- [EXERCISE GOAL]: In the material below, find the line containing "Select the Year Average label cell" and the line containing "Given: Click the Add", then reproduce exactly both of them and every line between, and nothing else.

- [SOURCE DATA]:
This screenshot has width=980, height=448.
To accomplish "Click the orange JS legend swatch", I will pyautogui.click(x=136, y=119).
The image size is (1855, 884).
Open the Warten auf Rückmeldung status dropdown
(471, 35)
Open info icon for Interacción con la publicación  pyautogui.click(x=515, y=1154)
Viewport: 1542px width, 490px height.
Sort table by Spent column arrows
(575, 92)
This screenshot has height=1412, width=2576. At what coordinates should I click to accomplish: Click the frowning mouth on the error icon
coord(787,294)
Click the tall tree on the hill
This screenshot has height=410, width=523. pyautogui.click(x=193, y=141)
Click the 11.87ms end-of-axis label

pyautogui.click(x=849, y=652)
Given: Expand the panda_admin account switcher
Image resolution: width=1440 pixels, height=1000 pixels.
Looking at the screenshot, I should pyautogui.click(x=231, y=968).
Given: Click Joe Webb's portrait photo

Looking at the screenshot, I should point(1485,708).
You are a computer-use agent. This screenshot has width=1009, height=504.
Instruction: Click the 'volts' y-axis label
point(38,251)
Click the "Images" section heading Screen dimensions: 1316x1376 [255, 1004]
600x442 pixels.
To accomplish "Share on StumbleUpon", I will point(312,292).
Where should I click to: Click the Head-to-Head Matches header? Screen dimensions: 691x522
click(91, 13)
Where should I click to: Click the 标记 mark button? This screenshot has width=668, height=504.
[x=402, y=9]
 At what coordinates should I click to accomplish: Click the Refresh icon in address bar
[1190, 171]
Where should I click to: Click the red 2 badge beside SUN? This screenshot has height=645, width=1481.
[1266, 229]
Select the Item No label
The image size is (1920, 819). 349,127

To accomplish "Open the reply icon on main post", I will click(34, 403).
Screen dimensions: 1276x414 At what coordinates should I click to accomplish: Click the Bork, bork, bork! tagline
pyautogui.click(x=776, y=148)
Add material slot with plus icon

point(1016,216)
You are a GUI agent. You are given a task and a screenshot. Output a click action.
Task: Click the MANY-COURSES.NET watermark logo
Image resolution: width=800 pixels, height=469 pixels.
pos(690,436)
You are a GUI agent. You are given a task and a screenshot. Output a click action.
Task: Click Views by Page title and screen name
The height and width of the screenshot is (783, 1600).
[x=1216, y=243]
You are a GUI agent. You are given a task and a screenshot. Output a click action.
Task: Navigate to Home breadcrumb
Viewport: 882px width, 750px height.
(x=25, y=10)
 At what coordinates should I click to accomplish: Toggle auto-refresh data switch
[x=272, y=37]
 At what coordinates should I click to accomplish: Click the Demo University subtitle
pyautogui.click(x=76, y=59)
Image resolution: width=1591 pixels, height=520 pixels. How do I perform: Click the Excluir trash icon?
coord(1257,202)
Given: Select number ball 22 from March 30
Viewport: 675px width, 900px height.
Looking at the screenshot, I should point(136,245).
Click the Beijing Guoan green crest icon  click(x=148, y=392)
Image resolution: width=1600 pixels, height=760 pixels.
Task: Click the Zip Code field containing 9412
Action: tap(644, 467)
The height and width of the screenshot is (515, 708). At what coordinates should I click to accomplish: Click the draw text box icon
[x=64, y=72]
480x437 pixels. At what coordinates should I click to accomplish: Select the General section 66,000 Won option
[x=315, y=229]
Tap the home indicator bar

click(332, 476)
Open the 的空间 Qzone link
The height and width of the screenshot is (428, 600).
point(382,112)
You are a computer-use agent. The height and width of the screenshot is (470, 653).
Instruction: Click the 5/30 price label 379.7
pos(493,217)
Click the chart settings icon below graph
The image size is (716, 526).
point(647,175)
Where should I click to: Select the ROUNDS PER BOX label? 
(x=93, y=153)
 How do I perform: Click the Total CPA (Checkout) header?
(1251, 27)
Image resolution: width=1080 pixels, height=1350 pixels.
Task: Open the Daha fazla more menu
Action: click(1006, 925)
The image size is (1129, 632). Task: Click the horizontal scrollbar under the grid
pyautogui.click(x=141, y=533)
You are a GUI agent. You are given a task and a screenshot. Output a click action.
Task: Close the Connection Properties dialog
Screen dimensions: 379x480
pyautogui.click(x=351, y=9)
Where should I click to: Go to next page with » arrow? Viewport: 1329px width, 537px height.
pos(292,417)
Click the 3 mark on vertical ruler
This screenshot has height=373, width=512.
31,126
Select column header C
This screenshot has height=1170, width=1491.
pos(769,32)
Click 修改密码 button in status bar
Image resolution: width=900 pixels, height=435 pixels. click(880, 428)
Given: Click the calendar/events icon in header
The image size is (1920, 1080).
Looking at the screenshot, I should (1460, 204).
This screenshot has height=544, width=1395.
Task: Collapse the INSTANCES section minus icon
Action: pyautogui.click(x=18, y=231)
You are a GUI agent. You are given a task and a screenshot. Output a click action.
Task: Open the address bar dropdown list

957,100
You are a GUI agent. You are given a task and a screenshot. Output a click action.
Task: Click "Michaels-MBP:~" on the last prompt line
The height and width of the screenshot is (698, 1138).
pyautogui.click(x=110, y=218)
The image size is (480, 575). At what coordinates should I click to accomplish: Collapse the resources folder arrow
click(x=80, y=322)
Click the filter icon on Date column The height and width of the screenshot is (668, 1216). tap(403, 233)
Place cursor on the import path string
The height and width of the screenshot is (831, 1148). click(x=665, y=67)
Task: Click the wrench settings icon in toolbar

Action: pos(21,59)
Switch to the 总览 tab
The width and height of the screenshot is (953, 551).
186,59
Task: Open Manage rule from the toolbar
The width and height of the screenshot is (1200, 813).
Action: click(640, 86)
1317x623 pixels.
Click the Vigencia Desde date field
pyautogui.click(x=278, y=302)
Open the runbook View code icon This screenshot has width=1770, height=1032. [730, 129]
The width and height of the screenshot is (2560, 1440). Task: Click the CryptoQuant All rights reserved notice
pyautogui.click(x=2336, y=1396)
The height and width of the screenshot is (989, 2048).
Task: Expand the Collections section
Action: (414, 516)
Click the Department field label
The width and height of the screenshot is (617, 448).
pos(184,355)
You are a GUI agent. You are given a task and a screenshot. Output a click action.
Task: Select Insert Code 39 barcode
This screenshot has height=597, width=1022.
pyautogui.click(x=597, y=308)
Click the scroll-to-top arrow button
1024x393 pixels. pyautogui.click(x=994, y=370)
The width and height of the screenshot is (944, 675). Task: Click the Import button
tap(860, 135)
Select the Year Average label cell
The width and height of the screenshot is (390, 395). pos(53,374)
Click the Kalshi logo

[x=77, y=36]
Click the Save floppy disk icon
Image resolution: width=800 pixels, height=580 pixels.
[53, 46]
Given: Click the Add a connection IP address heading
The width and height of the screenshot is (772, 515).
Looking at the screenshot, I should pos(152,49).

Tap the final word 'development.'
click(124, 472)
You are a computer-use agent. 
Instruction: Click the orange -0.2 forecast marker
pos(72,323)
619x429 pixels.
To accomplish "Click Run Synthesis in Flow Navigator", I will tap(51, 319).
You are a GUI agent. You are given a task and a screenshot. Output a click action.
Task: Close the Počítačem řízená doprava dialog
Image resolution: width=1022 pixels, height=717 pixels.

- [SOLUTION TO THIS EXERCISE]:
Select the Year Average label cell
The width and height of the screenshot is (390, 395). pos(53,374)
Click the Kalshi logo

[x=77, y=36]
Click the Save floppy disk icon
Image resolution: width=800 pixels, height=580 pixels.
[53, 46]
Given: Click the Add a connection IP address heading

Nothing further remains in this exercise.